• Directives:
1) Decide whether each statement agrees with the skills-gap article, answering yes or no and quoting the deciding words. (a) The author has nearly 25 years of experience. (b) The author proposes a specific curriculum that every manager should follow. (c) Taking community college courses requires pursuing a degree.
2) Answer these questions from the skills-gap article.
(a) Which author does the writer find most useful on management issues?
(b) Since what decade has that author been writing books?
(c) According to the survey the writer gave in two classes, what do maintenance folks primarily read?
3) Reproduce the part of the skills-gap article that opens with the words containing "Business periodicals offer" and closes with "a regular basis.".

Close the gap between current and required skills
By Brandon Battles
Experienced managers cope with many of the same problems that new managers do. Obtaining the necessary skills to become an effective manager is an ongoing process that never ends.
Letters in AMT's Tech Forum routinely cite the problems that managers face in the field every day. For example, as a manager you may have handled such things as budgeting and maintenance scheduling without a great deal of difficulty. But you may not have been ready when you encountered your first disruptive employee. Learning to deal with people is a must as a manager. Striving to improve that and other skills is an ongoing process.
Another factor that continually challenges the manager is the always-changing work environment. You may be prepared for today, but that does not guarantee success tomorrow. Consider the increasing role of computers. If you are still doing your budget on paper, you have missed an enormously effective tool. Think of all of the other areas in your operation where computers assist you with your management tasks and then compare that to 10 years ago. An eye-opening exercise, isn't it? An even more eye-opening question is, have we made as much progress as our competition? Tomorrow's success may depend on your answer to that question.
Think of other areas that have changed relevant to your operation over the last several years. Does your competition offer more services? Have the laws changed that govern your operation? Have the laws changed with respect to employees? Have your customers' needs changed?
Due to the differing and changing situations both within and outside your organization, the skills that will make you a successful manager are also changing. This ever-changing environment makes a demand on successful managers - a demand for training. Not just initial training, but continual training.
At this point you may be thinking, OK, if you're so smart just tell me what training to get and let's be done with it. It's not that easy. There is no generally accepted path or curriculum that I can suggest. A training course that is relevant to one manager in one company may not be relevant to another.
By examining the various types of training that I have encountered during my almost 25 years of experience, perhaps I can offer something valuable. Please view these suggested training methods as food for thought.
The results of a survey I gave in two classes I teach reveal that maintenance folks primarily read aviation technical information. While that information is certainly crucial, information from outside of the industry can also be useful. Other pertinent subjects include computers, the Internet, trends, vibration monitoring, etc.
Business periodicals offer a broader view, are plentiful, easy to locate, and can provide useful information on changes in the economy, the legal system, tax laws, employee issues, and a variety of management techniques.
Rather than extol all of the virtues of books, I would like to introduce you to the author that I have found the most useful in management issues - Peter Drucker. He has written many books since the 1950s. His ideas and principles about management are still applicable today. The lasting relevance says a great deal about the foundation of his message. If you don't get a chance to check out any of his books, he also appears in business periodicals on a regular basis.
Attend community college courses
These colleges are inexpensive and offer flexible schedules. Pursuing a degree is not necessary. You can take specific classes that directly relate to your current job such as management, marketing, finance, or human resources. Classes can last an entire semester or they may be condensed into a shorter time frame. Sometimes you don't even have to attend class. The Internet or other distance learning programs allow you to complete training at your convenience.

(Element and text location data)
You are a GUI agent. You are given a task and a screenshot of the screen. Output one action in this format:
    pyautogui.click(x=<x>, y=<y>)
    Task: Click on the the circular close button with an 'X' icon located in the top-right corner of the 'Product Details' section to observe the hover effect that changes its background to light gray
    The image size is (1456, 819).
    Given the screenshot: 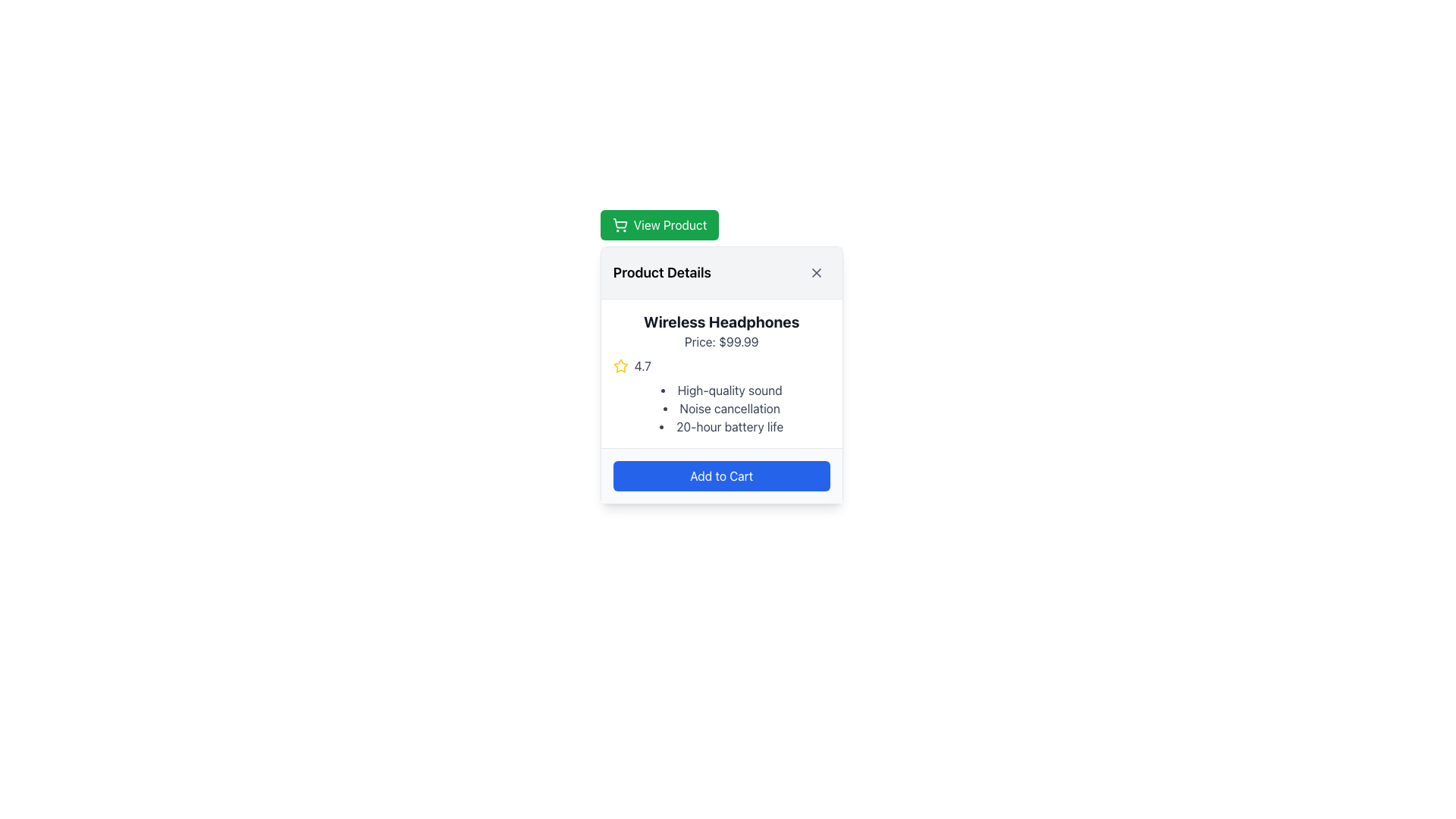 What is the action you would take?
    pyautogui.click(x=815, y=271)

• Exercise solutions:
1)
(a) Yes: "during my almost 25 years of experience"
(b) No: "There is no generally accepted path or curriculum that I can suggest."
(c) No: "Pursuing a degree is not necessary."

2)
(a) Peter Drucker
(b) The 1950s
(c) Aviation technical information

3)
Business periodicals offer a broader view, are plentiful, easy to locate, and can provide useful information on changes in the economy, the legal system, tax laws, employee issues, and a variety of management techniques.
Rather than extol all of the virtues of books, I would like to introduce you to the author that I have found the most useful in management issues - Peter Drucker. He has written many books since the 1950s. His ideas and principles about management are still applicable today. The lasting relevance says a great deal about the foundation of his message. If you don't get a chance to check out any of his books, he also appears in business periodicals on a regular basis.